An example where I already use it in another part of my script:

 sort_id = cats(sort_id, put(new_id, z3.));

Example result in Viya for that code:

FYI: Viya does not sort characters after the 5th character (in my testing), so I actually replace the sort_id buy a sort_number in code and use that in Viya:

data &table_out(drop=sort_id);
	set &table_out;
	by sort_id;

	if first.sort_id then
		hierarchy_sort_number+1;
run;

By using first. all sort_id's that are identical get the same sort_number.

Regarding repeat, using this for the example in this reply:

hierarchy_sort_name = substr(cat(repeat("  ", %eval(&i-1)), hierarchy_level_&i), 3);

The tip to use 'A0'x is much appreciated. I currently replace the spaces in Viya in a calculated column with this unicode character: https://www.compart.com/en/unicode/U+2800 (braille blank pattern), but I like your suggestion better. When I just tried to copy the unicode charater in EG, it gave me an error and refused to run the script.

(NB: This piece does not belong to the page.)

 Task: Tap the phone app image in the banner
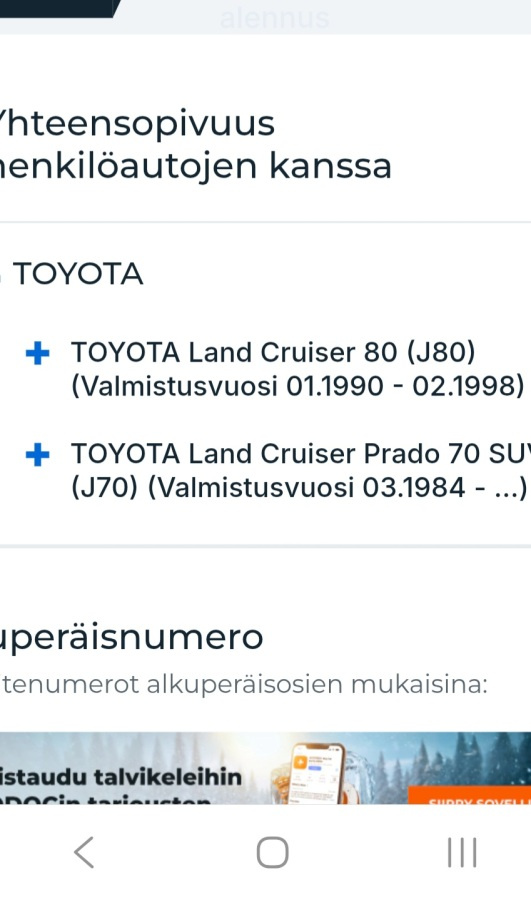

The code this is part of actually creates the same effect, but there the hierarchy data is in separate columns (hierarchy_level1, hierarchy_level2, etc). This is just the way the source data is formatted. For some reason that was easy for me to create. But to achieve the same with only parent-child data, recursive coding (CTE?) is required, and I am unfamiliar with it.